Figure 1. Viability of Rat-1 cells exposed to TDH in the presence or absence of
osmotic stabilizer.
Cells were exposed for 30 min to TDH with or without osmotic stabilizers int DMEM. The viability of cells were determined by a Cell Counting Kit. Data show mean and standard deviation values from three independent experiments.
I visually assessed the effects of TDH on the cells in the presence or absence of PEG and dextran after 30 min of exposure. Untreated control Rat-1 cells had cells of uniform size (Fig. 2A). Rat-1 cells exposed to TDH showed morphological changes including detachment of cells from their neighbors, apparent loss of cell cytoplasm with shrinkage of most of the cells and reduction in the size of nuclei (Fig. 2A). Neither PEG (15 mM) nor dextran (10 mM) could reduce the morphological changes induced by TDH on Rat-1 cells (Figs. 2B and 2C). These findings suggest that TDH cytotoxixity on Rat-1 cells is not due to a colloidal osmotic effect.
Cells were exposed for 30 min to TDH with or without the osmotic stabilizers, PEG and dextran, in DMEM. For control, cells were not exposed to TDH. Samples were fixed and stained with Giemsa. Cells were incubated without osmotic stabilizers (A), with PEG (B), and with dextran (C). Magnification is×400

Morphology of Rat-1 cells exposed to TDH

Figure 2. Morphology of Rat-1 cells exposed to TDH in the presence or absence
of osmotic stabilizers.
DISCUSSION
Mechanism of action of bacterial protein toxins can be categorized into three general groups: toxin acting at the plasma membrane level, toxins that bind to a receptor and stimulates the release of a second messenger, and toxins acting inside cells. The first one (e.g., Staphylococcus aureus alpha hemolysin) attacks target cells by increasing the membrane permeability to ions and small molecules. When the number of pores formed on a cell becomes relatively large, the intra- and extracellular concentrations of ions and other small solutes equilibrate thus creating an osmotic imbalance due to the asymmetric distribution of internal macromolecules. This causes an uncontrolled influx of extracellular ions, other small solutes, and water into the cell whose plasma membrane swells and eventually may be disrupted. Under these conditions, cell will undergo osmotic lysis, releasing their contents. The second one (e.g., Escherichia coli heat-stable enterotoxin a), toxins bind to their receptors on cell membrane and then stimulate the release of asecond messenger, most often with subsequent stimulation of a protein kinase. The last one (e.g., diphtheria toxin, Shiga toxin, cholera toxin) must be able to bind to their receptors and penetrate cells in oreder to perform their intracellular action.

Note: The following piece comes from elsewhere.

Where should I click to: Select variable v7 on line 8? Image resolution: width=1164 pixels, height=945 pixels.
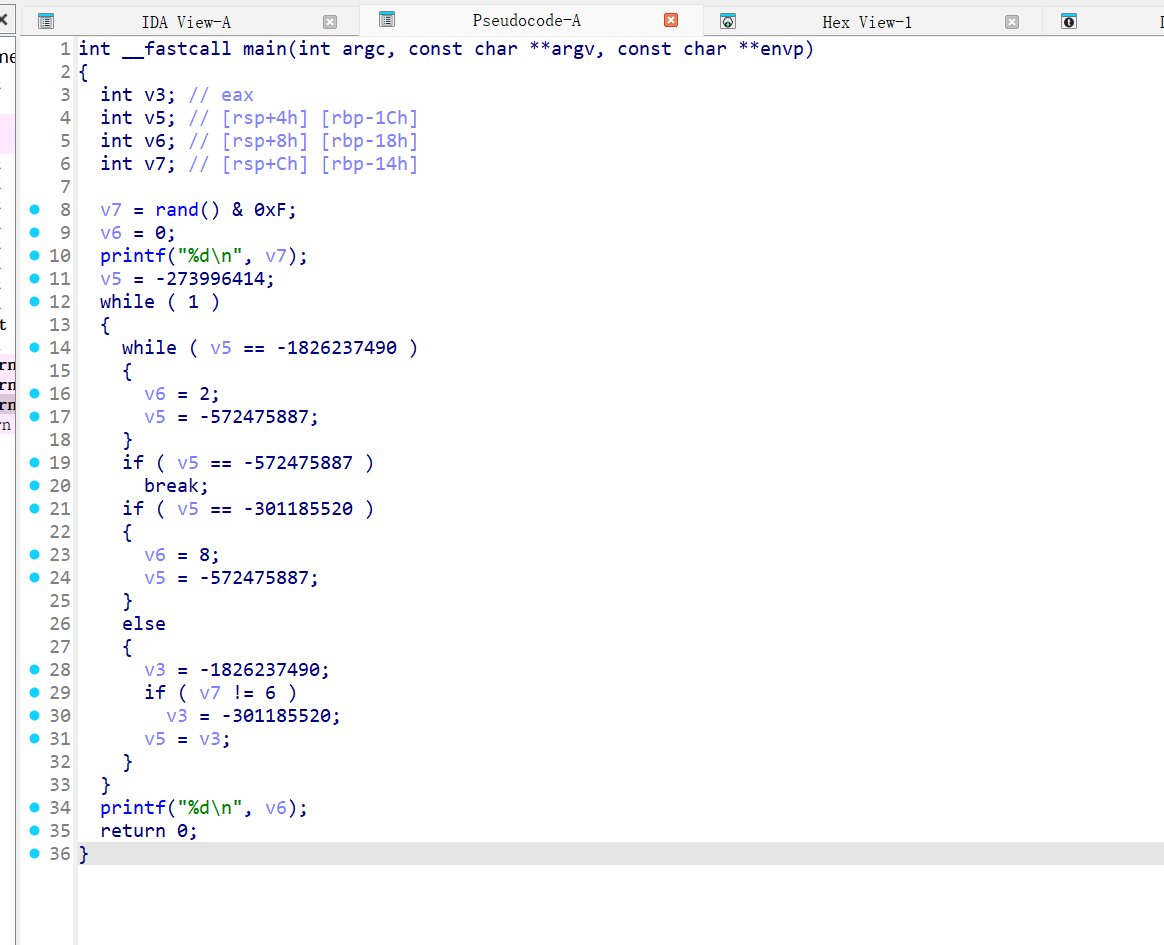tap(108, 209)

The process of cell intoxication by these toxin can be dissected into four different steps including cell binding, internalization, membrane translocation into the cytosol and modification of a selected cytosolic target (Bhakdi and Tranum-Jensen , 1991; Crane et al., 1992; Menestrina et al., 1994; Montecucco et al., 1994; Wern, 1992).
TDH has previously been considered to be a pore-forming toxin which causes colloidal osmotic hemolysis on erythrocytes (Honda et al., 1992). To investigate the effects of osmotic stabilizers on the cytotoxicity of TDH, Rat-1 cells were exposed to TDH in the presence or absence of osmotic stabilizers.
Osmotic stabilizers are agents which do not penetrate the plasma membrane of eukaryotic cells, but inhibit cytolytic toxins by decreasing colloidal osmotic swelling (McClane and McDonel, 1981). The ability of osmotic stabilizers to prevent cell swelling is proportional to their molecular weight and concentration in medium. I found that osmotic stabilizers did not protect Rat-1 cells against TDH cytotoxicity. Viability of TDH-exposed cells in the presence of osmotic stabilizers was not reduced. Furthermore, whether PEG or dextran were present or not made no difference to the TDH-induced morphological changes.
Previous studies have suggested that the action of TDH on red blood cells involves a disruption of the colloid osmotic equilibrium. Osmotic stabilizers were protective against TDH-induced hemolysis (Honda et al., 1992). In contrast, experiments reported here with osmotic stabilizers did not appear to be able to protect Rat-1 cells from the cytotoxicity of TDH. These results suggest that the mechanism of cytotoxicity of TDH on Rat-1 cells was different from that of hemolytic activity of TDH on red blood cells.

Acknowledgements
I am indebted to Prof. Honda and his staffs for having accepted and supporting me to perform this study in his laboratory.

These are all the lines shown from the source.